Tuesday 7 March 2017

Impatient to Get Gardening!

What do you do when it's too cold, dark and wet to go out into the garden and Gardener's World hasn't started yet? (It starts this week, so I won't have withdrawal symptoms for much longer!)
Do some garden planning, perhaps?
My preferred way to do this is in a hot bath with a mug of herb tea, a notebook and pen, and a stack of seed catalogues, but I don't seem to have received any catalogues at my new address, despite sending change of address information. It looks like paper catalogues are now by request, which is sensible, and I failed to request them, which is not.

Despite my lack of planning, I'm feeling impatient to get out into the garden again. There were a couple of mornings with sunny spells recently. On 24th February (or 23rd, perhaps?), I even ended up in my T shirt at one point, and could hear a bumble bee somewhere in the hedge. The cats thought it was great, sprawled on the patio or the swing seat in the sun. I was transplanting aquilegia and crocuses which had popped up in the grass. I found a bag of compost leaning against the shed, and wondered where I'd got this wonderful, rich, dark brown, crumbly compost from. Then I remembered - this was the bag I used to hold the almost-ready compost from one of the bins last year! Oh my! It's now possibly the best compost I've ever made! I only managed to transplant half of the aquilegia and ran out of appropriately-sized pots, so need to buy some more - and some more compost. The more I dig in the garden, the more I realise how stony and claggy the soil is. It could do with a lot of improvement. And in the meantime, I also have various roses, buddleias, fuchsia and whatever else needs saving, to dig up and plant in pots while I sort out where things are going to go, and create some dug-over soil for them to go in.

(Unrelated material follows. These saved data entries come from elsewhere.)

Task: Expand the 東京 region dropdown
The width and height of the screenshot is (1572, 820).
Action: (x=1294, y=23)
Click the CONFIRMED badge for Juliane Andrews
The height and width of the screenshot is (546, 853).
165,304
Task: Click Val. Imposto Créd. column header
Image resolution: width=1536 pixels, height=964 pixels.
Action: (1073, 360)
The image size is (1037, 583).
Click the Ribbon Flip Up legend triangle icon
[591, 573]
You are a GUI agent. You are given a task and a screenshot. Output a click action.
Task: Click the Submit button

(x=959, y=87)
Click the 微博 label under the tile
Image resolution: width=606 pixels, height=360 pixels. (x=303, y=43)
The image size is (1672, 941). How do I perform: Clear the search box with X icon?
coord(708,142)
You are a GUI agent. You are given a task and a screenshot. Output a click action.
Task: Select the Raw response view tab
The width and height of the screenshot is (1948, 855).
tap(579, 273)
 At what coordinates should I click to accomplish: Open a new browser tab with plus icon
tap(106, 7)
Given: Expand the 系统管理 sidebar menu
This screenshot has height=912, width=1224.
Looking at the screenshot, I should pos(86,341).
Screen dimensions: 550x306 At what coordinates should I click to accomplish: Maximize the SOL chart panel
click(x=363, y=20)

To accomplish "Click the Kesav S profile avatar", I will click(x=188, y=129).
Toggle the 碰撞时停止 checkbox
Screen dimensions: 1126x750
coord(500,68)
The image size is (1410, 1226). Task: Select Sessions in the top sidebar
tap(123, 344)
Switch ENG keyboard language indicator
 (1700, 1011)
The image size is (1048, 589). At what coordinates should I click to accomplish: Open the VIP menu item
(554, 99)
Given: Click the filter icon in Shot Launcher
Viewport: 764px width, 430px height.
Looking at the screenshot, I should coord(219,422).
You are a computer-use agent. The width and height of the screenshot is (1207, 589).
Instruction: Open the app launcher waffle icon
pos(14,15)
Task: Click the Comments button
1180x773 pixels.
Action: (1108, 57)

Having run out of pots, I had another go at some brambles and retreated indoors just as it came over all cloudy, in time for lunch. And then it started raining. Again.

March 1st - St David's Day - saw me cutting back the buddleia which needs to come out from under the washing line (I started trying to get a garden fork around and under it, but that will be a big job!). Mrs Blackbird decided that nest-building was the order of the day. Mr Blackbird just posed around on the top of various sheds while she frantically chucked leaves and bits around, taking beak-fulls of grass, small twigs, moss and so on back into the hedge. I think she might be in a bit of the privet hedge behind the camellia near the patio. She went crashing through the camellia several times when I was out there, despite the fact that I was working just a couple of metres away. I warned the cats to leave her be and they happily complied. I think they sensed that if they got too close, she would just go berserk and attack them. She carried on nest-building in the pouring rain the following day too, and I haven't seen her since, although Mr Blackbird has stopped posing so much and now just sits on the hedge or in the lilac, singing away. A dunnock has been providing some competition. He has such a lovely song.

Since then, I haven't managed a proper gardening session. I managed to prepare a couple of pots and made first sowings of beetroot and spinach. The sun came out the other day, and I got my shoes, gloves and coat on, only for it to start spitting as soon as I got out there. Within half an hour, it was coming down really hard, leaving standing water on the horse field on the other side of the garden fence.

The spring flowers I have in pots are really pretty, and the hellebores, which appeared as seedlings in the edge of the gravel 'bed' the year I moved in, have large, dusky pink flowers. Buds are breaking out all over - the first of the camellia flowers are opening, it won't be long before the Clematis montana flowers, and I can see colour on the tips of the lilac flower buds. I want to get out there, but there's little point when it's so wet. The birds and flowers are putting me to shame - they're getting on with the business of early spring, whatever the weather!